A los 16 años, de la mano de mi hermano mayor, descubrí el mundo apasionante del trial. Desde entonces, este peculiar deporte ha marcado mi vida dándole otra dimensión.

La naturaleza, el "plein air", es un gran desintoxicante y la práctica del equilibrio una terápia exquisita, si añadimos la afición a la fotografia para captar aquella luz especial, aquellas formaciones rocosas de formas caprichosas, o las extraordinárias tonalidades cromáticas del otoño, el cocktail no tiene precio.

Inquieto como era, no pude resistir la tentación de la competición, y durante unos años me dediqué a esta disciplina con resultados más que aceptables para un piloto sin ánimo de profesionalización.

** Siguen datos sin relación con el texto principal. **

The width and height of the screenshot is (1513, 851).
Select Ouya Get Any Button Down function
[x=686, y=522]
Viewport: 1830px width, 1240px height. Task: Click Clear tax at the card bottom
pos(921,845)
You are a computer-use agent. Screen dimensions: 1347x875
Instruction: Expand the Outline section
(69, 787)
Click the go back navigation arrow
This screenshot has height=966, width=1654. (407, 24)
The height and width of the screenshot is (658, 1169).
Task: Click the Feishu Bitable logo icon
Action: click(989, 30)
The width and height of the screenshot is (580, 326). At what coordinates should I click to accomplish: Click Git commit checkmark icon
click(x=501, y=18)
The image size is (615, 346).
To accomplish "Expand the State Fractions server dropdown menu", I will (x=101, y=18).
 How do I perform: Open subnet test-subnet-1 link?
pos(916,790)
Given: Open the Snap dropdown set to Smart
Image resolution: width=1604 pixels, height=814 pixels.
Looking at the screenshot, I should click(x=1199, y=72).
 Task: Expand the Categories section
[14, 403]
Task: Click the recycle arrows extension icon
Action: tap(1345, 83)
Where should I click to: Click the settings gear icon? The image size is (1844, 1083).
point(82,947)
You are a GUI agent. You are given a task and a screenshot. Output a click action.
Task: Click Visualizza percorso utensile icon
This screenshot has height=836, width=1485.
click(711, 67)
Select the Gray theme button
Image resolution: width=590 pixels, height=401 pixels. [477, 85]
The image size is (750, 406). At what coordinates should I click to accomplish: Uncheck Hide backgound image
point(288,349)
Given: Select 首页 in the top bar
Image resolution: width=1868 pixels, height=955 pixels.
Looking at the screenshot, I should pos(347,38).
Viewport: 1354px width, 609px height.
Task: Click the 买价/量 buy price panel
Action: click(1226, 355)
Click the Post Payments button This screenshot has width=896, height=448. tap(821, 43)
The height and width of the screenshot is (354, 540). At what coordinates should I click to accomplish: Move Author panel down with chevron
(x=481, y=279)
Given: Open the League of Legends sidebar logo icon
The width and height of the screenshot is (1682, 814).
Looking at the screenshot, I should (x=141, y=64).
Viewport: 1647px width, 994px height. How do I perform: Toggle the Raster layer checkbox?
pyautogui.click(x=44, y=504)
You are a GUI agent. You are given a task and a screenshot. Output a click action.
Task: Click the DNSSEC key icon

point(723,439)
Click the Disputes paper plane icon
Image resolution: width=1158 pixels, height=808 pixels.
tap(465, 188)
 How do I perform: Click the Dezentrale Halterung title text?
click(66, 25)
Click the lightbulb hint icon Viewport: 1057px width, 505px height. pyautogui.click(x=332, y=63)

Por suerte el trial es un deporte donde la velocidad no cuenta y esto me permitia a menudo de detenerme en el recorrido delante de una vista espectacular y disfrutar del paisaje que me ofrecia.

La práctica del excursionismo de montaña en moto de trial por lugares de dificultad extrema ha sido otra de mis aficiones, la alta montaña, con los problemas añadidos que comporta: pérdida de potencia, orientación, falta de carburante, etc., dan una dimensión de aventura muy emocionante.

En la década de los '80 entré a formar parte de la junta directiva de la Federació Catalana de Motociclisme y mas tarde como delegado de trial de la comisión deportiva. Esto me permitió impulsar los dos dies de trial de la Val d'Aran, que se celebraron mientras el por entonces president del Moto Club Aranès estuvo en activo.